Inhibition of kappa opioid receptors attenuated increased cocaine intake in rats with extended access to cocaine

Previous studies demonstrated that the dynorphin/kappa opioid system was up-regulated upon repeated cocaine self-administration. In the present study, we tested the hypothesis that increased cocaine self-administration with extended access was associated with increased activity of the kappa opioid system in rats. Rats self-administered 0.5 mg/kg per injection of cocaine on a fixed-ratio (FR) schedule in either 1-h (short access, ShA) or 6-h (long access, LgA) sessions. After cocaine intake in the LgA rats increased to a maximum, the effects of kappa opioid receptor antagonists and a partial agonist were tested on cocaine intake in ShA and LgA rats.

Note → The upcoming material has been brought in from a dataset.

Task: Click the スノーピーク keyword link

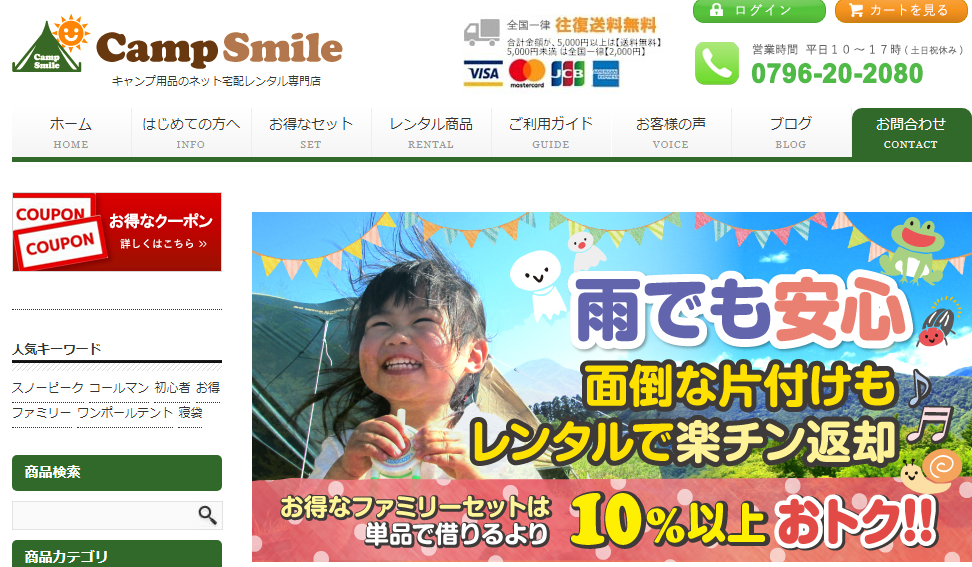Action: tap(48, 388)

Cocaine self-administration increased under FR and progressive-ratio (PR) schedules in LgA rats. Nor-BNI (15-30 mg/kg), a kappa receptor antagonist, decreased cocaine intake in LgA rats under a PR schedule (ShA, +1.7%; LgA, -27.4% from baseline), whereas naltrexone (0.3-10 mg/kg) and SG-II-49 (0.025-0.1 mg/kg), a nonspecific opioid receptor antagonist and a partial agonist, respectively, decreased cocaine intake in both groups (PR data: SG-II-49, ShA -28.6%, LgA -19.8%; naltrexone, ShA -34.6%, LgA -11.8% compared with vehicle data). The present study demonstrated that the antagonism of kappa opioid receptors attenuated only the increased cocaine intake in LgA rats under a PR schedule, whereas the antagonism of A mu and kappa receptors decreased cocaine intake in both ShA and LgA groups. The data suggest that increased motivation for cocaine in rats with extended access may be related to increased kappa opioid activity and may contribute to compulsive use.